Stated problem A:
Please format the lines of the records between the line holding "Identify the location of spyder logo." and the line holding "The image size is (1920, 1080). In", inclusive, as a numbered list, leaving out any blank lines.

Spin, war and Burma/Myanmar
The civil war in Burma was fought for so long it outlived even the official name of the country. To be fair, I have to say that the Burmese never noticed the change of the name because in their own language nothing actually changed: Myanmar has been Myanmar for them since the first days of independence. It’s the English name that was changed from ‘colonialist’ Burma to ‘nationalist’ Myanmar.
The new name of the nation represents government media spin aimed at the severing of any remaining ‘colonial British Burma’ roots and a near-total rewriting of big chunks of the nation’s history.
The Burmese or Myanmar armed forces (Tatmado in Burmese) made a huge impact on the national culture in the past twenty years, mainly due to thorough censorship of newspapers and electronic media, through the publications and programs created by government spin doctors at various Army research facilities, and through government oversight of textbook publishing for schools.
The pre-war history of spin
But the spin of the past 20 years is nothing compared to what had been done with the media and by the media in the four decades preceding these years. The civil war that started in 1948 and went on until late 1990s saw so many different propaganda and spin efforts that, after it, nothing new can probably be invented in that sphere of human knowledge.
The Burmese, especially the city dwellers are a literate nation and a reading nation, as well. Even the early pro-independence protests of the late 1920s were centered around a student magazine, ‘Owey!’ (a sound representing in the Burmese language the call of a peacock) edited, among others, by the then-leader of the student movement, later the founding father of the Burmese military and national leader, Aung San.
The British colonial administration, in its striving to build a controllable system of local governance, opened wide educational opportunities (in both English and Burmese) to the population, and if the first generation of the educated class in Burmese society was predominantly Indian by origin, later generations were Burmese, including significant numbers of students from ethnic minorities (Shan, Karen, Kachin and others).
Apart from that, the colonial rulers supported various publications in English and the Burmese language which, being the language of the majority ethnos (the Burmese proper), became a means of communication for all other major ethnic groups co-existing in the country. There were over 30 of these.
British patriotism and the ‘special status’ of Burma in the British colonial empire were the main propaganda themes of the newspapers and magazines published in Burma. By the late 1930s there were three more forces at work on the propaganda stage, all three using various forms of disguise and ‘underground’ circulation: pro-independence activist journalism, Japanese ‘Pan-Asian’ propaganda and Communist propaganda, prompted by the evident success of the Soviet Union as the first Socialist state on the planet. Communist dispatches came into Burma over the border with China.
The Thirty Comrades and the Thakins
This can explain why the independence movement was inclining partly towards the Japanese view of ‘Asia for Asians’ and the Soviet view of Colonialism as a form of exploitation. This can also explain why Aung San and his immediate collaborators first formed the Communist party of Burma and the Socialist party of Burma and then, failing to get in touch with Soviet intelligence agents in China, without a second thought, turned for help to Japanese intelligence agents easily available in Burma and around.
When WW II started, Aung San and his group, called later ‘The Thirty Comrades,’ went to Japanese-occupied territories for military training. They also intensively recruited at home and finally returned to Burma as the commanders of a newly created Burmese Army, allied to Japan.
From that time on Burmese political history has been dominated by these thirty men and their offspring and unrelated successors, plus the remaining figures of the older anti-colonial ‘Thakin’(Masters of the Land) movement, some of whom were also members of the Thirty Comrades group – and this is the case even today. The Thirty Comrades were not all ethnically Burmese, there were several traditional leaders (even princes) of ethnic minorities among them – those who had been sent by their parents to Rangoon University in the 1920s and 1930s.

The input:
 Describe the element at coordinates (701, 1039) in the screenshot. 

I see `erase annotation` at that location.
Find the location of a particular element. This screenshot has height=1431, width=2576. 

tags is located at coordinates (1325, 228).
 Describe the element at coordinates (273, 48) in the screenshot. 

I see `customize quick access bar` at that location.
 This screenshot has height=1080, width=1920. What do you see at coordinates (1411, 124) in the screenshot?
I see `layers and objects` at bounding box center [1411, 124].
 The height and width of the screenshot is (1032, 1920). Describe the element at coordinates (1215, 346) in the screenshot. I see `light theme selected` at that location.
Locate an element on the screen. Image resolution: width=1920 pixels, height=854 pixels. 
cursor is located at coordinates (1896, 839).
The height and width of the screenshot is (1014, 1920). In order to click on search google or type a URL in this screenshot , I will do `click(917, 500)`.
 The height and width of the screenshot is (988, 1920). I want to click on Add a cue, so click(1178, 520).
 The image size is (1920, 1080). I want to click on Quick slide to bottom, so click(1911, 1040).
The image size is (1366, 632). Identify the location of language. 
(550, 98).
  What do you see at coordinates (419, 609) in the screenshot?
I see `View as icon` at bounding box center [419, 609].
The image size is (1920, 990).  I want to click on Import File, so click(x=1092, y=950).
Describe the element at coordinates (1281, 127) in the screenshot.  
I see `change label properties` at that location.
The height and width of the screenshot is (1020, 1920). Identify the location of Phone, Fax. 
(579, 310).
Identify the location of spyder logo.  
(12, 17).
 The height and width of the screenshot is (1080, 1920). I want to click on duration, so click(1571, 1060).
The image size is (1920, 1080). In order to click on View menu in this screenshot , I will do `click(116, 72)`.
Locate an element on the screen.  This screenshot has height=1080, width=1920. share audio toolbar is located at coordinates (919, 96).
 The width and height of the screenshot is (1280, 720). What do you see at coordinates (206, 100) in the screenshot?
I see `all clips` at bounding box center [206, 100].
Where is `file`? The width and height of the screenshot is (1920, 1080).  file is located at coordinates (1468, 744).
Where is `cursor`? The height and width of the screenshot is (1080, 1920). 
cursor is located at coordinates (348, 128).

Stated problem B:
Rewrite the Burma/Myanmar text between "The pre-war history" and "leader, Aung San.", inclusive, replacing "peacock" with "parrot".

Written solution A:
1. Identify the location of spyder logo.  
2. (12, 17).
3.  The height and width of the screenshot is (1080, 1920). I want to click on duration, so click(1571, 1060).
4. The image size is (1920, 1080). In order to click on View menu in this screenshot , I will do `click(116, 72)`.

Written solution B:
The pre-war history of spin
But the spin of the past 20 years is nothing compared to what had been done with the media and by the media in the four decades preceding these years. The civil war that started in 1948 and went on until late 1990s saw so many different propaganda and spin efforts that, after it, nothing new can probably be invented in that sphere of human knowledge.
The Burmese, especially the city dwellers are a literate nation and a reading nation, as well. Even the early pro-independence protests of the late 1920s were centered around a student magazine, ‘Owey!’ (a sound representing in the Burmese language the call of a parrot) edited, among others, by the then-leader of the student movement, later the founding father of the Burmese military and national leader, Aung San.